Bug tracker Georgi Guninski said the exploit is activated when a surfer using Internet Explorer 5 loads a malicious Web page. The surfer's network also must be running Microsoft's Exchange 2000 server for the bug to show up.
The bug lists the directories of some servers the Web surfer can access, which could enable viewing of the person's e-mails or folders if they are stored on a Microsoft Exchange 2000 server. The malicious hacker would have to know some of the Web surfer's usernames.
Guninski has rated the bug's risk as "high," and he said people can alleviate the problem by disabling Active Scripting, a browser setting that offers enhanced functions but has been repeatedly associated with potential security risks.
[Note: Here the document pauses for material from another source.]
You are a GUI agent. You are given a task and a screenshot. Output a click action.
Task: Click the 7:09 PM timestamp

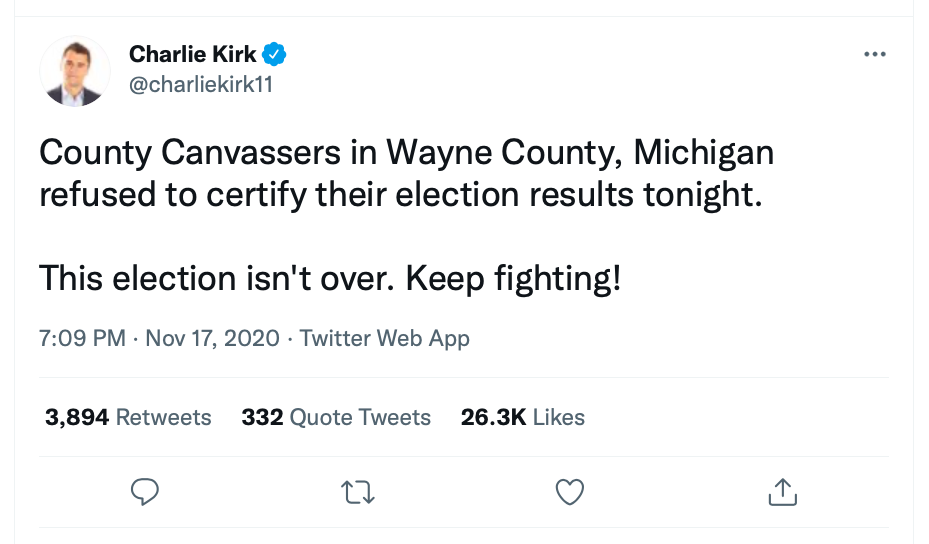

Microsoft said it is still investigating the finding and has been in touch with Guninski. In a message posted on Guninski's site from Microsoft's Security Response Center, the company asked him for a further explanation of the bug "so you are not just scaring people." The message also said that "visiting malicious Web sites is not a real exploit scenario."
A company representative said the company would come out with any necessary fix or workaround "as quickly as possible."
The software giant has come under fire in recent years for allegedly valuing interoperability between its products over security. In its quest to provide many pieces of software that interact with each other, some security experts say the company has been lax in addressing possible holes that could allow malicious hacker exploits.
Most notably, Microsoft's Outlook messaging software, which is used by millions of people throughout the world, played a key role in the rapid spread of viruses including I Love You and Melissa.